● **The records**
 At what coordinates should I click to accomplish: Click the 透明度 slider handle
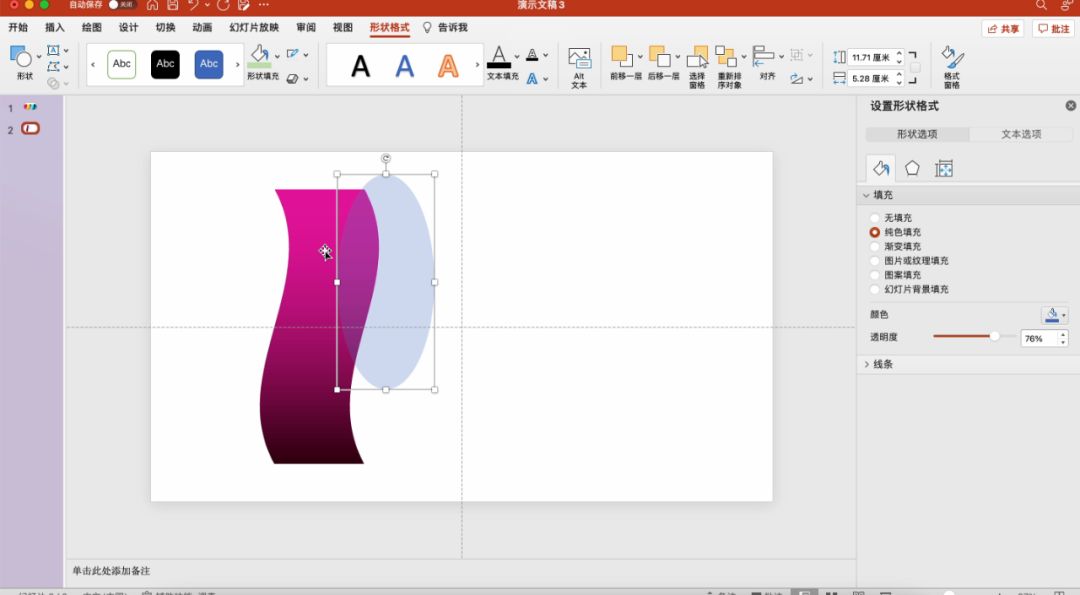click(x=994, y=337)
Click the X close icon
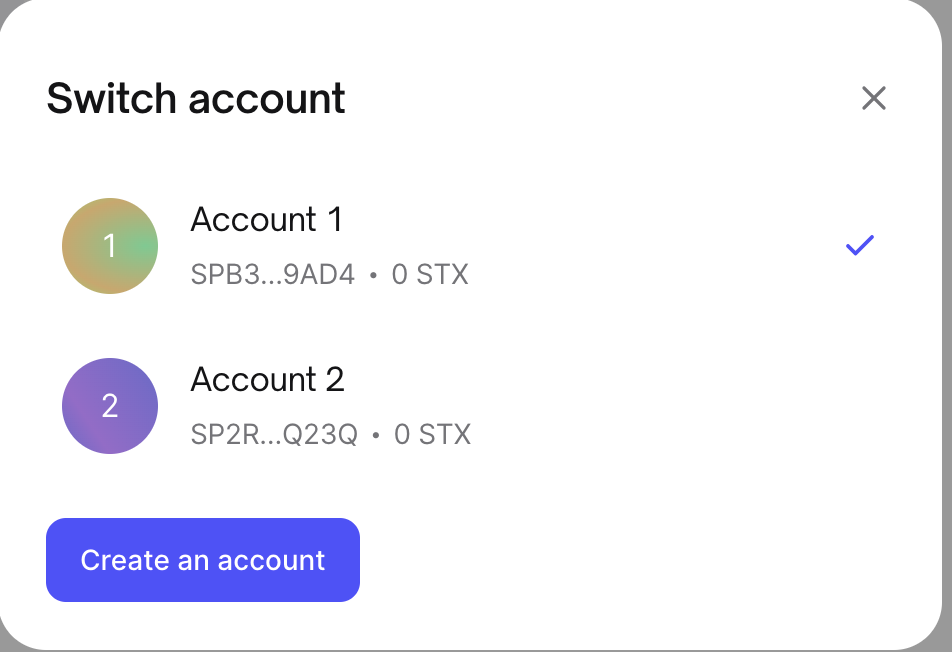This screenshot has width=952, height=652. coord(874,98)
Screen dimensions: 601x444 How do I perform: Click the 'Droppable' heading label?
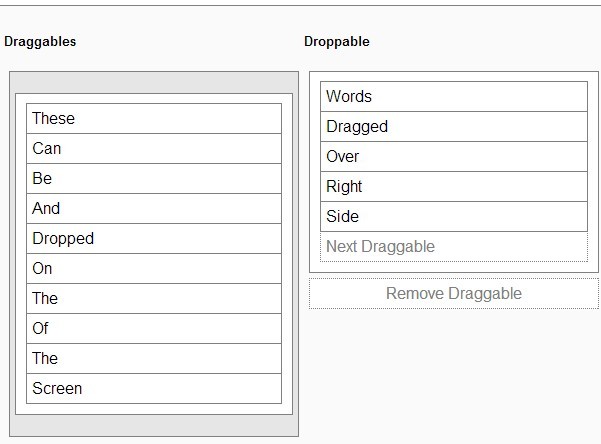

● **Exercise details**
Write out each entry exactly as given, omitting any picture.

● **Reply to the exercise**
 At what coordinates should I click to accomplish: Click the 透明度 slider handle
click(x=994, y=337)
Click the X close icon
This screenshot has width=952, height=652. coord(874,98)
Screen dimensions: 601x444 How do I perform: Click the 'Droppable' heading label?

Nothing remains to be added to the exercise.